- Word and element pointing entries
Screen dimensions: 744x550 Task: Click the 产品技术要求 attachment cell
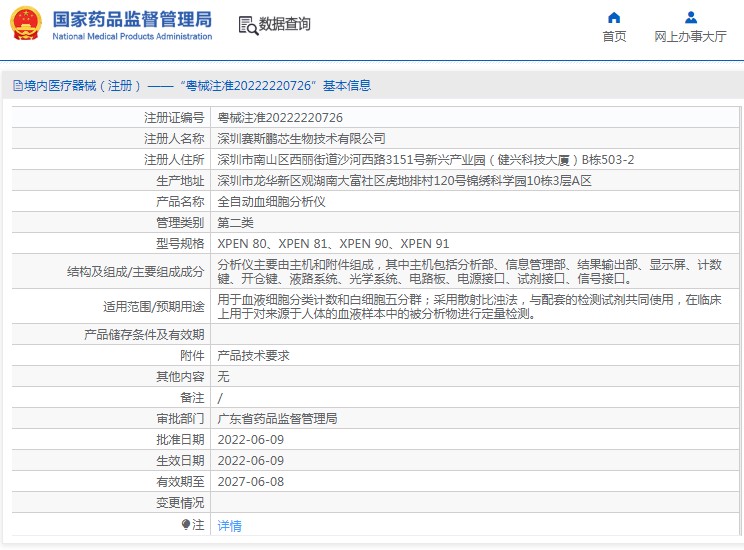(x=253, y=356)
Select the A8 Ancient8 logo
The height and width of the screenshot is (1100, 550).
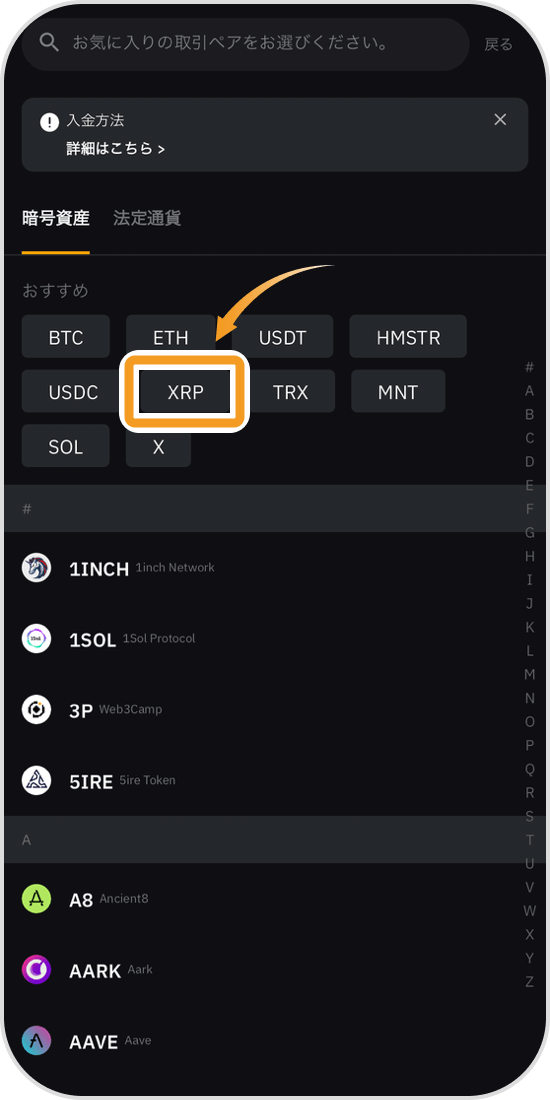point(36,899)
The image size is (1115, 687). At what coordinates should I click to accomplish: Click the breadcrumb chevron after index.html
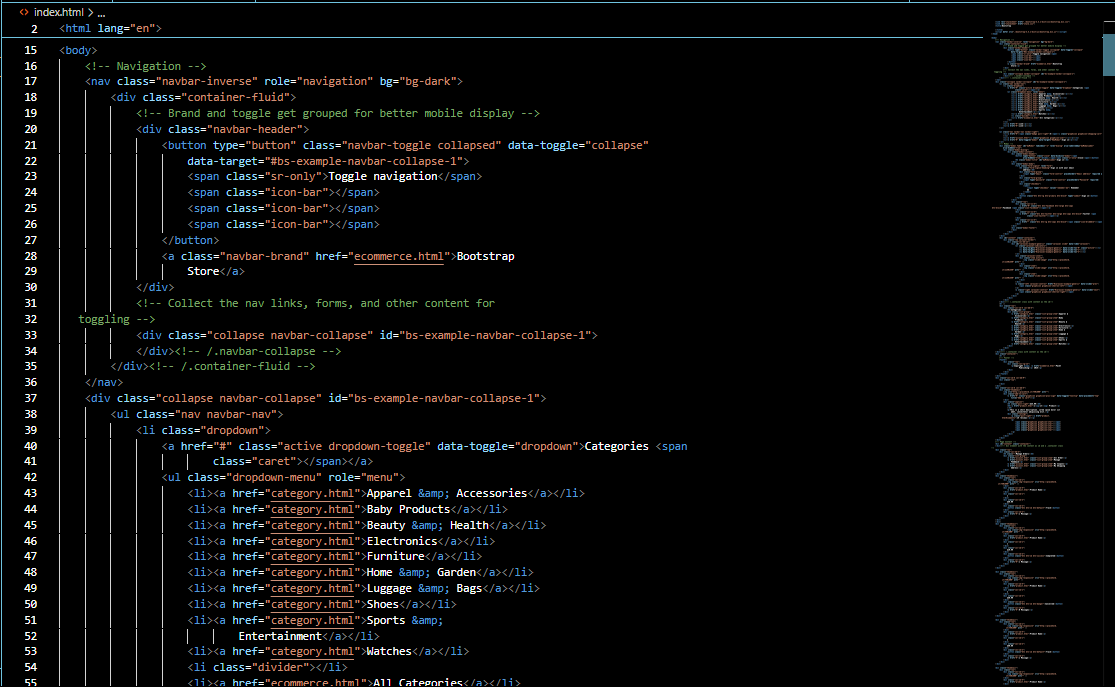point(90,12)
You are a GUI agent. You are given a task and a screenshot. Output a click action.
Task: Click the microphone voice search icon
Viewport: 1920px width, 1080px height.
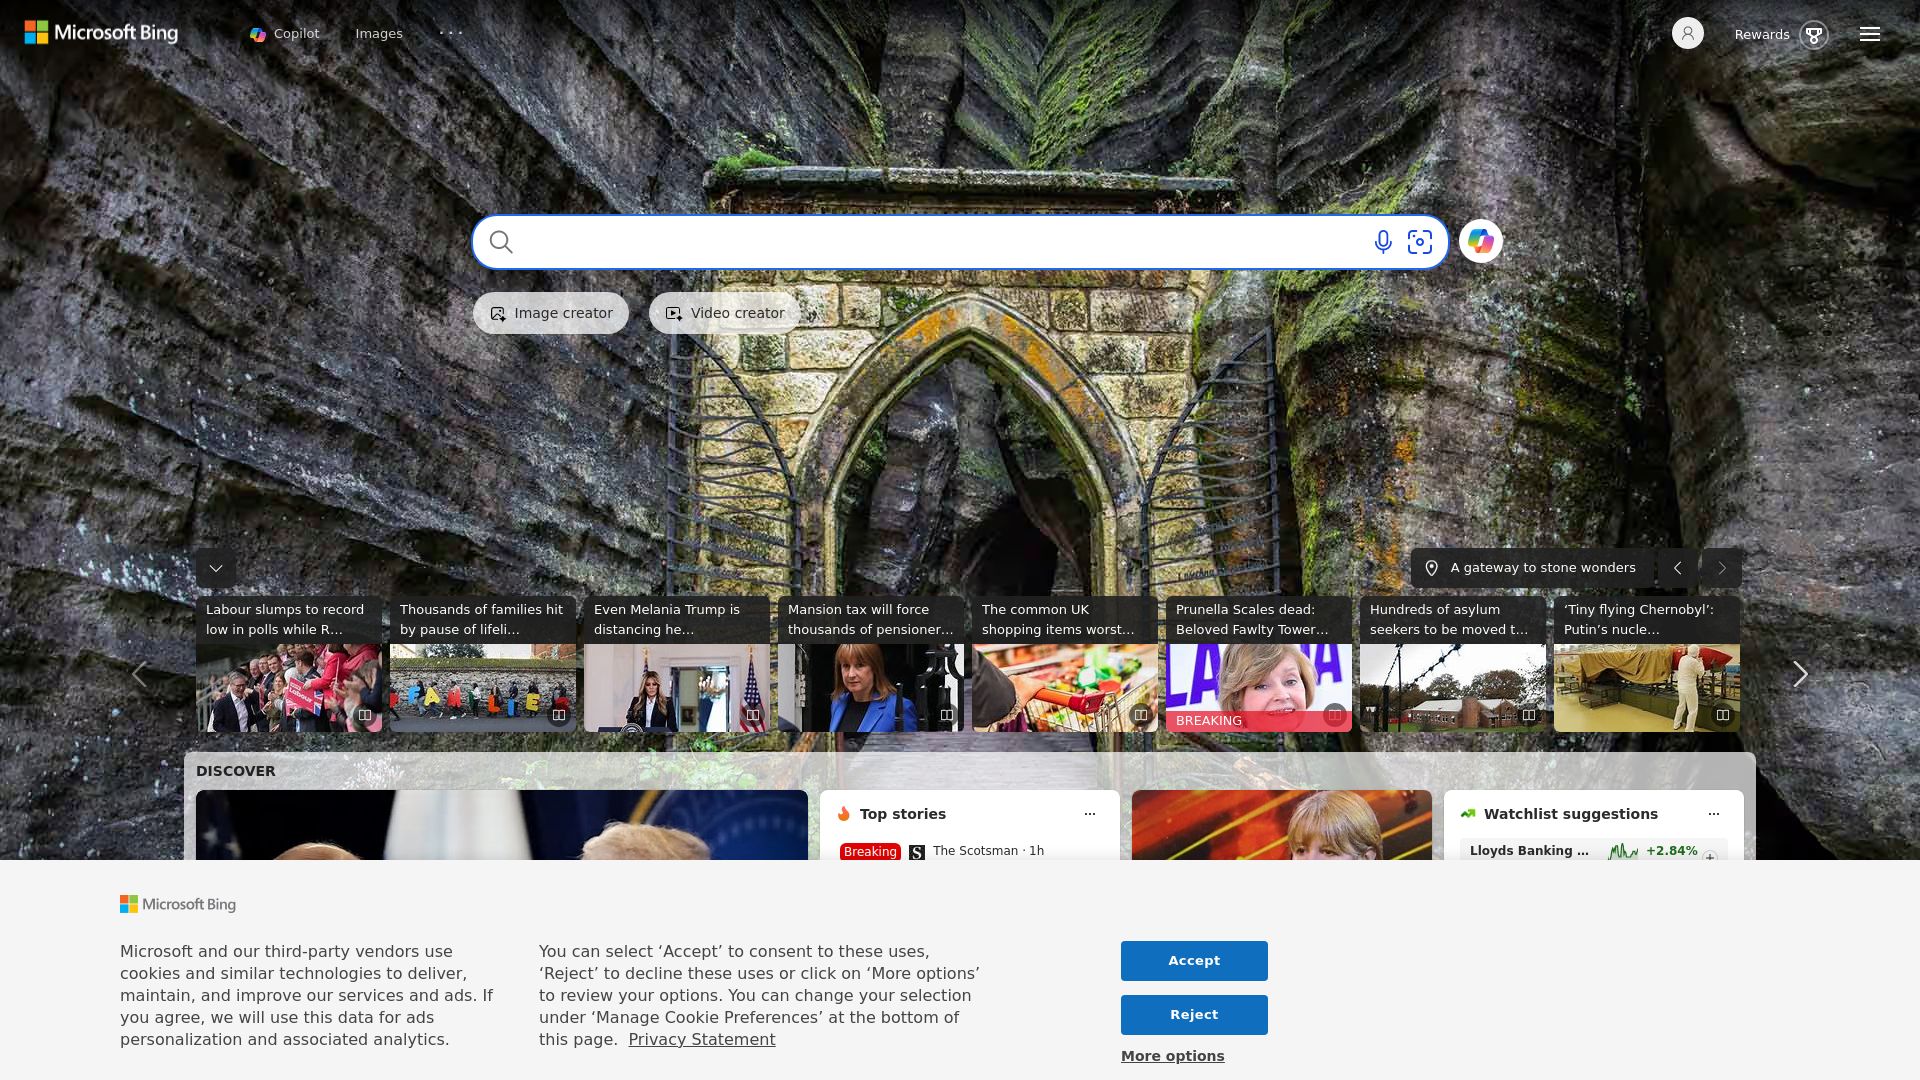1383,242
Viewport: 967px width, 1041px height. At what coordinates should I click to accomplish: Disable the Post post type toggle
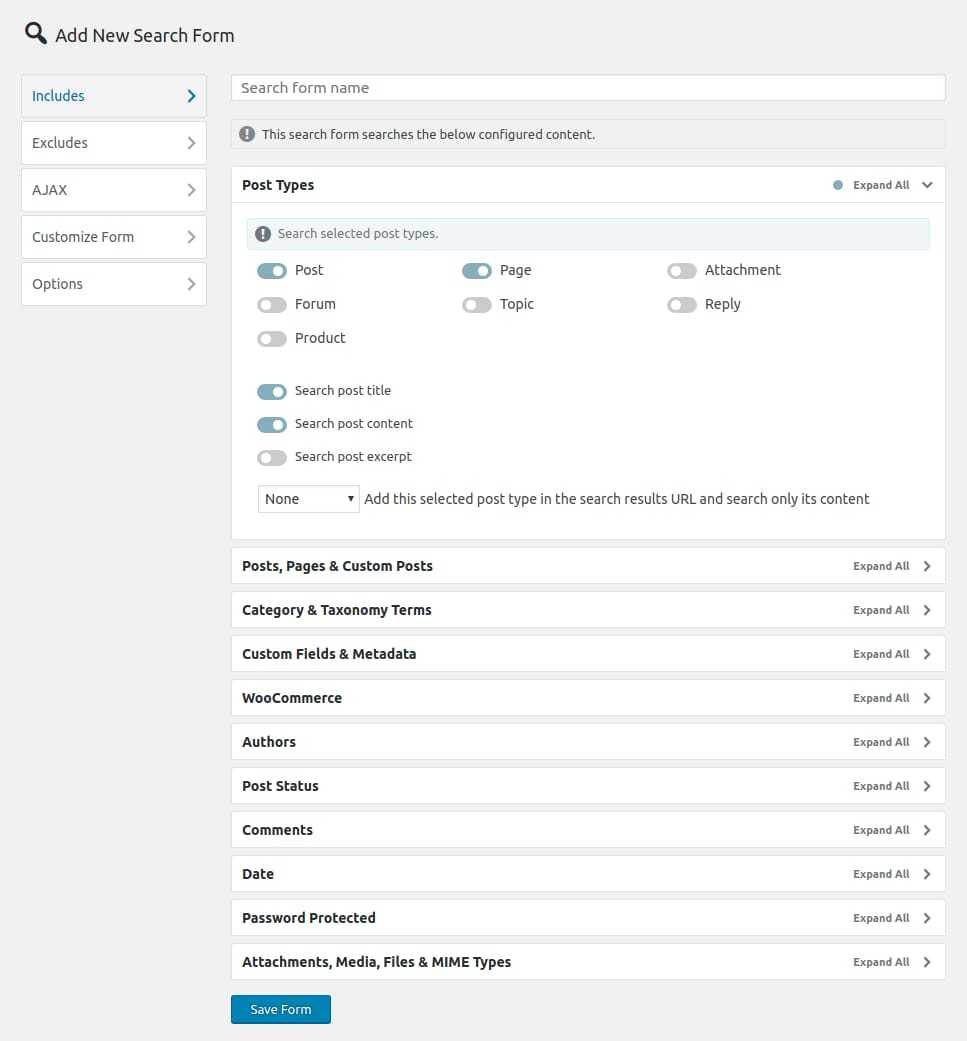click(x=272, y=271)
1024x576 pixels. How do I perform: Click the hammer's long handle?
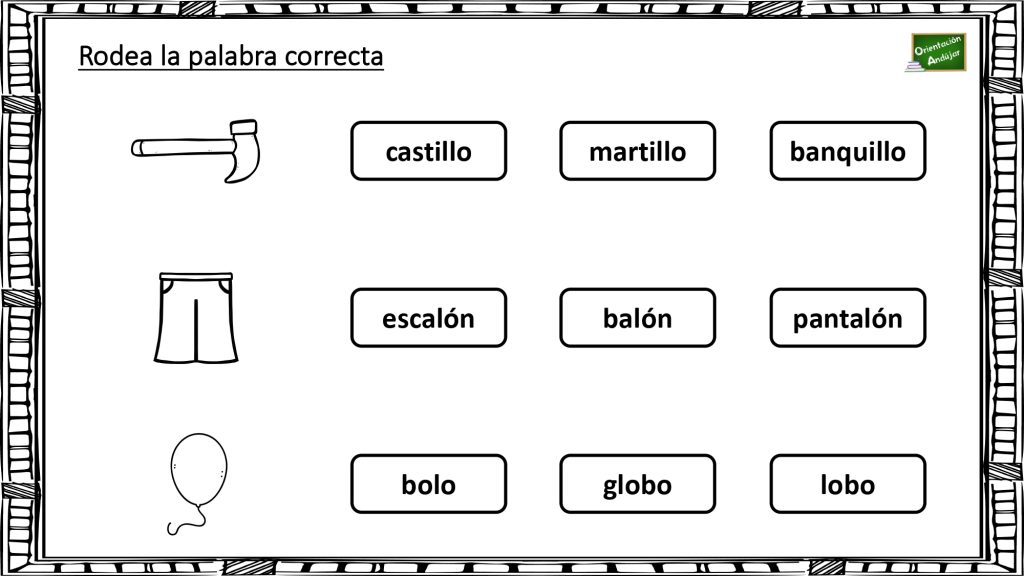tap(182, 147)
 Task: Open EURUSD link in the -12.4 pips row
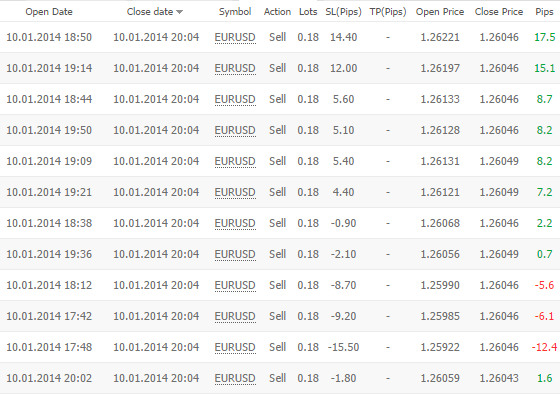coord(235,348)
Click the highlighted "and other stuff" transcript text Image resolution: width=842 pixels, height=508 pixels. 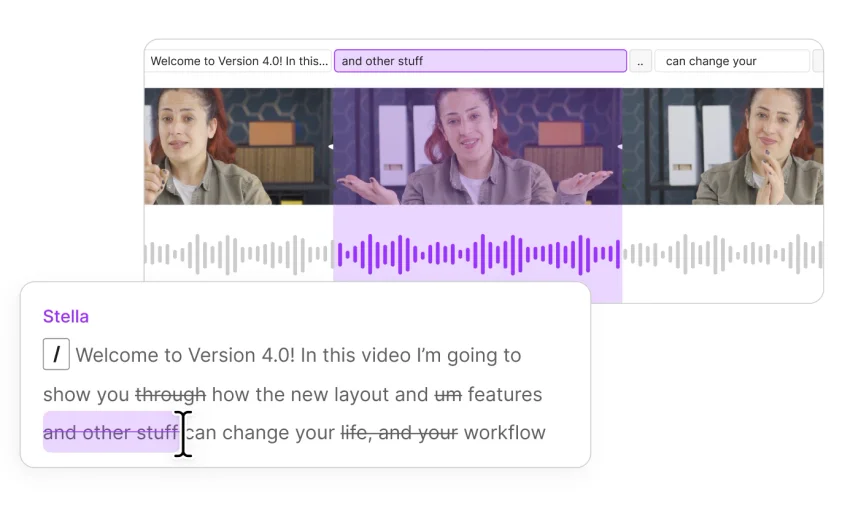[110, 433]
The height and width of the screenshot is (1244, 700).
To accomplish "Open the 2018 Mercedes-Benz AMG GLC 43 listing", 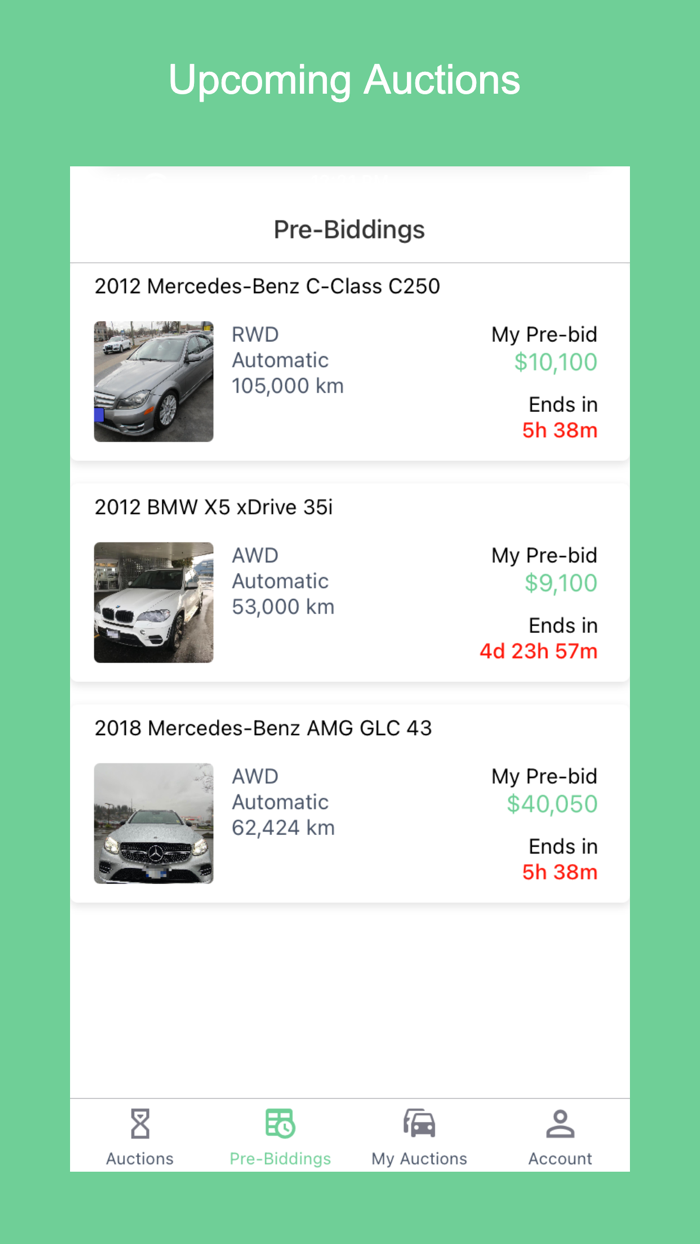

- Short task
Render the material as a Markdown table with the columns Row and Line, starting at the beginning of the material and ending at the line that contains "click(x=272, y=271)", one numbered row per line with blank lines skipped. Leave the pictures out of the table.

- Answer for the task
| Row | Line |
|---|---|
| 1 | Screen dimensions: 744x550 Task: Click the 产品技术要求 attachment cell |
| 2 | (x=253, y=356) |
| 3 | Select the A8 Ancient8 logo |
| 4 | The height and width of the screenshot is (1100, 550). |
| 5 | point(36,899) |
| 6 | The image size is (1115, 687). At what coordinates should I click to accomplish: Click the breadcrumb chevron after index.html |
| 7 | point(90,12) |
| 8 | You are a GUI agent. You are given a task and a screenshot. Output a click action. |
| 9 | Task: Click the microphone voice search icon |
| 10 | Viewport: 1920px width, 1080px height. |
| 11 | 1383,242 |
| 12 | Viewport: 967px width, 1041px height. At what coordinates should I click to accomplish: Disable the Post post type toggle |
| 13 | click(x=272, y=271) |